▶ TAREA BREVE 1:
En el texto sobre Gustav Leonhardt, ¿en qué iglesia se celebró su recital al clave?
▶ TAREA BREVE 2:
Reproduce literalmente el pasaje del texto sobre Gustav Leonhardt que empieza con las palabras que contienen "Si hace 15 años" y termina con "la Música Antigua.".

▶ FRAGMENTO DEL TEXTO:
════

La Muerte como inspiración

Si hace 15 años alguien nos hubiera dicho que podríamos asistir en Sevilla a tres conciertos de Gustav Leonhardt en una misma semana, nos hubiera entrado la risa floja y lo hubiéramos tomado por loco. Pero lo impensable y lo inimaginable se ha hecho realidad. Y aún más, porque en los tres últimos meses nos ha visitado el maestro de maestros en otras dos ocasiones, una como organista en Marchena y otra como director al frente de la Orquesta Barroca de Sevilla. Todo un lujo y toda una ocasión histórica para conocer en todas sus facetas como intérprete a uno de los padres más venerables de la Música Antigua.

El tiempo parece haberse detenido para este activísimo artista que está a punto de cumplir ochenta años y que sigue fiel a sí mismo y a sus convicciones estilísticas. Mucho han cambiado los presupuestos interpretativos del Barroco en estas útimas cinco décadas, pero quien no ha cambiado un ápice es él mismo, imperturbable a modas y avances en la expresividad de la ejecución musical. Ajeno al tiempo y al mundo, su mera figura impone respeto por su seriedad y su gravedad, hasta el punto de que nadie se atrevió a aplaudir entre obras. Todo giró en su recital al clave en torno a la gravedad de la reflexión sobre la muerte, precisamente en la apoteosis de la Muerte que es la iglesia de la Caridad, desde la Allemanda gravis de Dumont al panegírico funerario (Tombeau) de Couperin, recalando en la impresionante Meditación sobre mi muerte futura de Froberger. Ahí Leonhardt se sustrajo del tiempo y del espacio con una sobriedad y una profundidad absolutas. Pudo faltar algo más de agilidad en las figuraciones más rápidas de Couperin, pero es evidente que en las piezas más libres (Prélude non-mesuré de D'Anglebert, por ejemplo) su asimilación del sentido dramático del fraseo, del uso agónico del silencio y de los cambios de ritmo es tal que conseguía un inigualable grado de abstracción.

════

▶ DATOS PROPORCIONADOS:
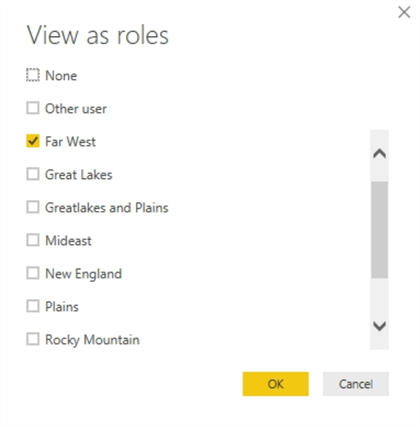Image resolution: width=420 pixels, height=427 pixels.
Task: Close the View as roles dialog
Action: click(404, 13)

════

▶ RESPUESTA COMPLETA 1:
En la iglesia de la Caridad.

▶ RESPUESTA COMPLETA 2:
Si hace 15 años alguien nos hubiera dicho que podríamos asistir en Sevilla a tres conciertos de Gustav Leonhardt en una misma semana, nos hubiera entrado la risa floja y lo hubiéramos tomado por loco. Pero lo impensable y lo inimaginable se ha hecho realidad. Y aún más, porque en los tres últimos meses nos ha visitado el maestro de maestros en otras dos ocasiones, una como organista en Marchena y otra como director al frente de la Orquesta Barroca de Sevilla. Todo un lujo y toda una ocasión histórica para conocer en todas sus facetas como intérprete a uno de los padres más venerables de la Música Antigua.